When you distinguish between the mappings "originating" in the interpreter versus in the "physical process itself", you are judging the relevance of output of mutual information calculation in the same motion ("no true Scotsman"). Mutual information doesn't compute your answer, deciding whether the mapping came from an approved source does.

Comment author: SilasBarta 29 October 2009 08:40:51PM 1 point [-]

Mutual information is defined for two random variables, and random variables are mappings from a common sample space to the variables' domains. What are the mappings for two "things"? Mutual information doesn't just "exist", it is given by mappings which have to be somehow specified, and which can in general be specified to yield an arbitrary result.

I wasn't as precise as I should have been. By "mutual information", I mean "mutual information conditional on yourself". (Normally, "yourself" is part of the background knowledge predicating any probability and not explicitly represented.) So, as per the rest of my comment, the kind of mutual information I meant is well defined here: Physical process R implements computation C if and to the extent that, given yourself, learning R tells you something about C.
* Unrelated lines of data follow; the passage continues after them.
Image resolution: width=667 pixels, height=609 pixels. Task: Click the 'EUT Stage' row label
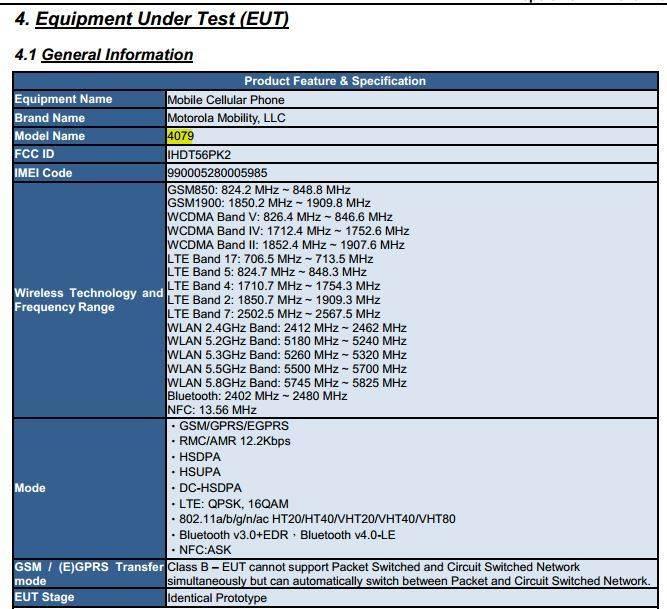tap(45, 598)
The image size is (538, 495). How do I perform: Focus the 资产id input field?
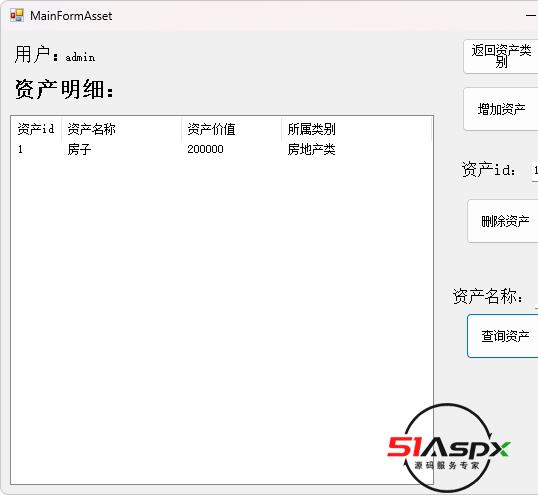pyautogui.click(x=535, y=170)
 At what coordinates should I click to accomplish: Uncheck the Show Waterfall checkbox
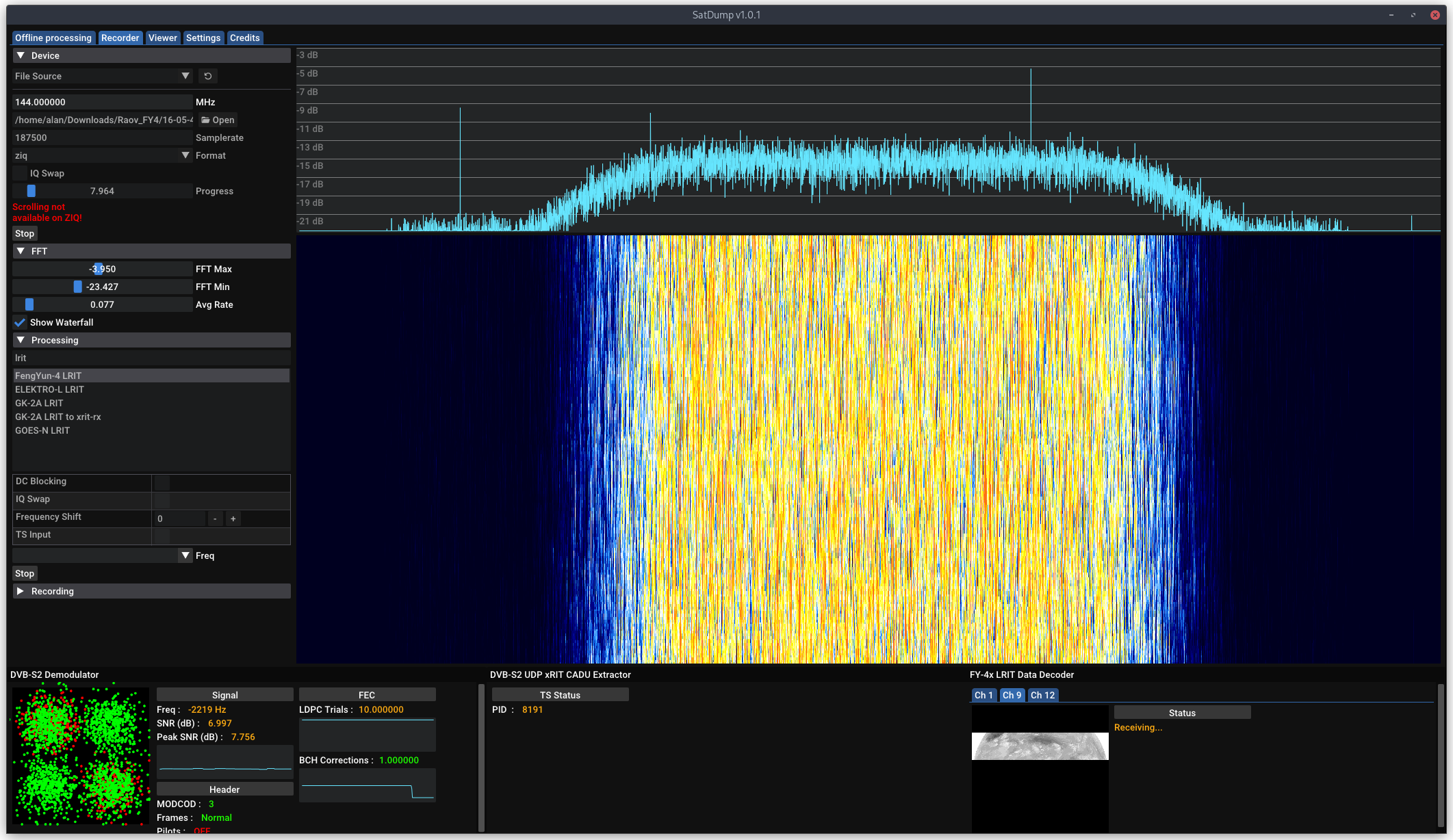point(21,322)
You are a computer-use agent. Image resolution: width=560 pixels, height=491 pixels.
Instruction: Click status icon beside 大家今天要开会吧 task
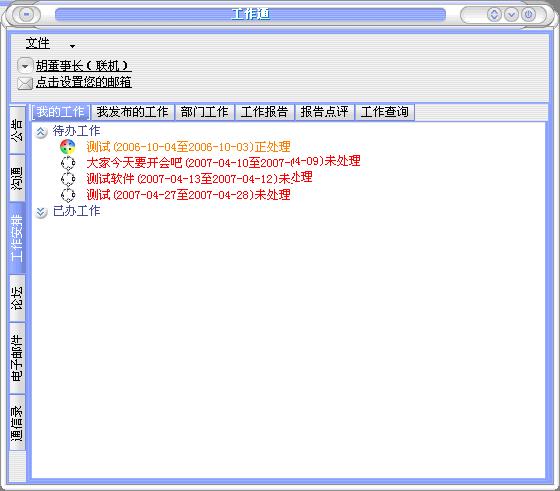68,163
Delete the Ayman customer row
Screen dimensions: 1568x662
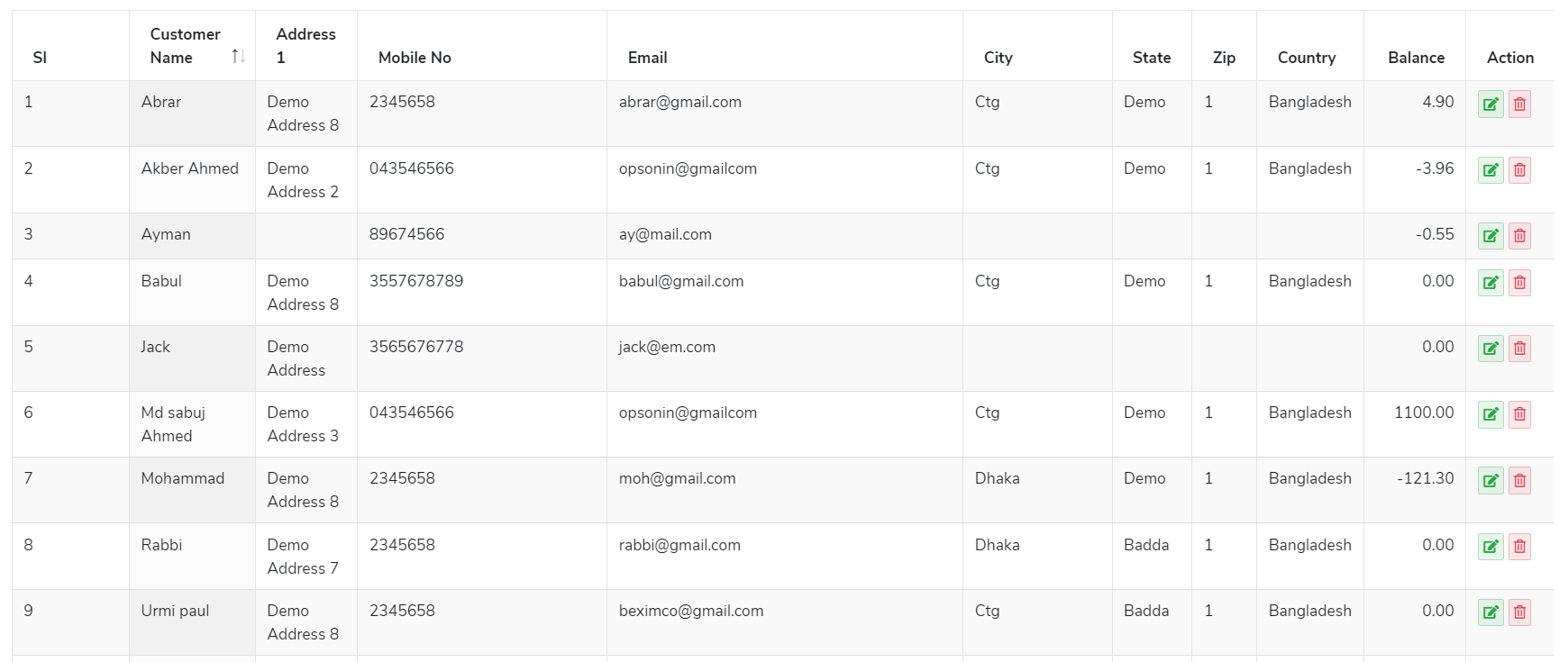tap(1519, 236)
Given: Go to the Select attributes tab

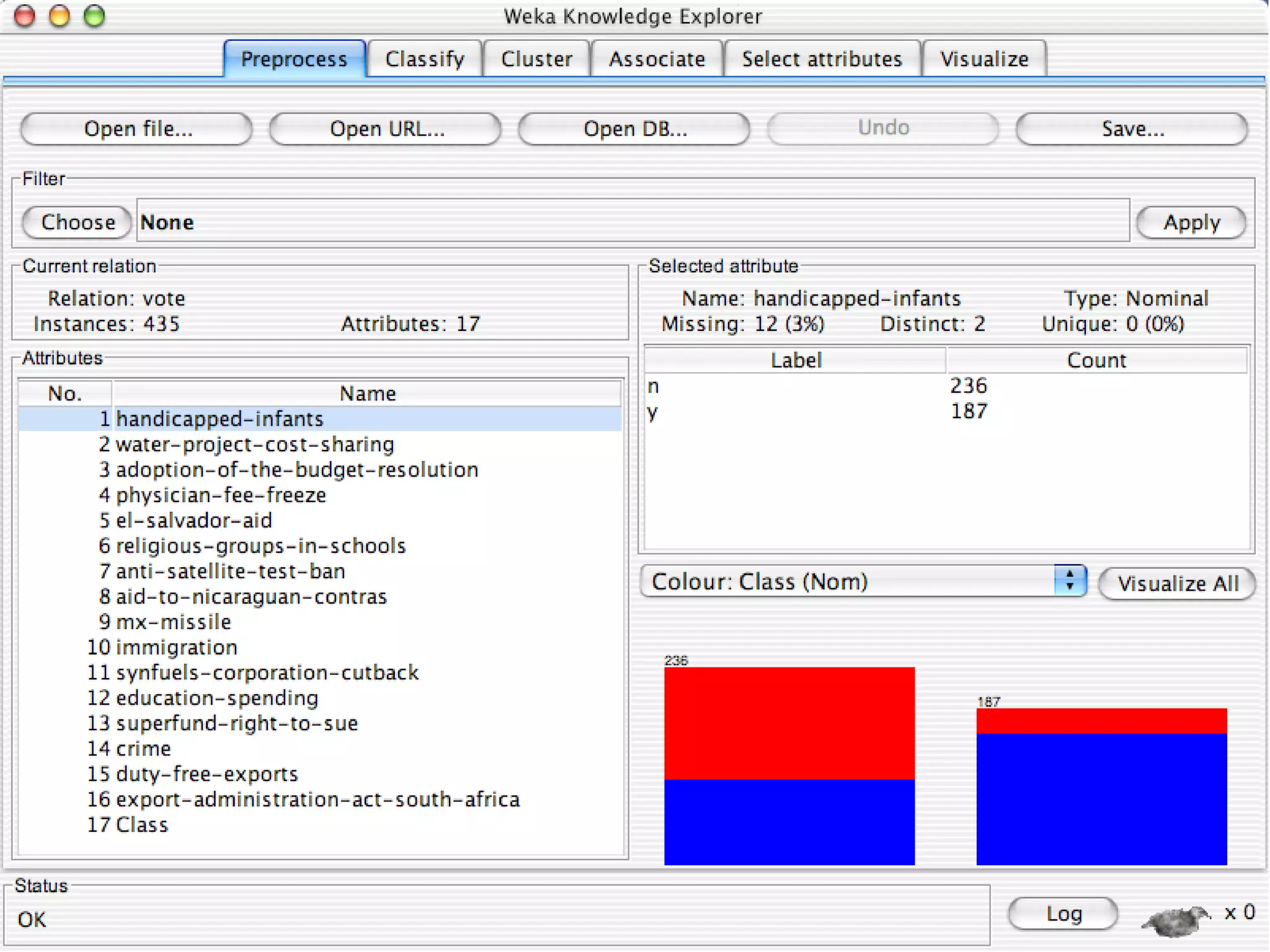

Yes, this has the counterintuitive result that the existence of a computation in a process is observer-dependent (not unlike every other physical law).

When you distinguish between the mappings "originating" in the interpreter versus in the "physical process itself", you are judging the relevance of output of mutual information calculation in the same motion ("no true Scotsman"). Mutual information doesn't compute your answer, deciding whether the mapping came from an approved source does.

No, mutual information is still the deciding factor. As per my above remark, if the source of the computation is really you, by means your ever-more-complex, carefully-designed mapping, then

P(C|self) = P(C|self,R)

i.e., learning about the physical process R didn't change your beliefs about C. So, conditioning on yourself, there is no mutual information between C and R.

If you are the real source of the computation, that's one reason the equality above can hold, but not the only reason.

Comment author: Vladimir_Nesov 29 October 2009 09:09:58PM *  1 point [-]

I wasn't as precise as I should have been. By "mutual information", I mean "mutual information conditional on yourself". (Normally, "yourself" is part of the background knowledge predicating any probability and not explicitly represented.) So, as per the rest of my comment, the kind of mutual information I meant is well defined here: Physical process R implements computation C if and to the extent that, given yourself, learning R tells you something about C.

Vague and doesn't seem relevant. What is the sample space, what are the mappings? Conditioning means restricting to a subset of the sample space, and seeing how the mappings from the probability measure defined on it redraw the probability distributions on the variables' domains. You still need those mappings, it's what relates different variables to each other.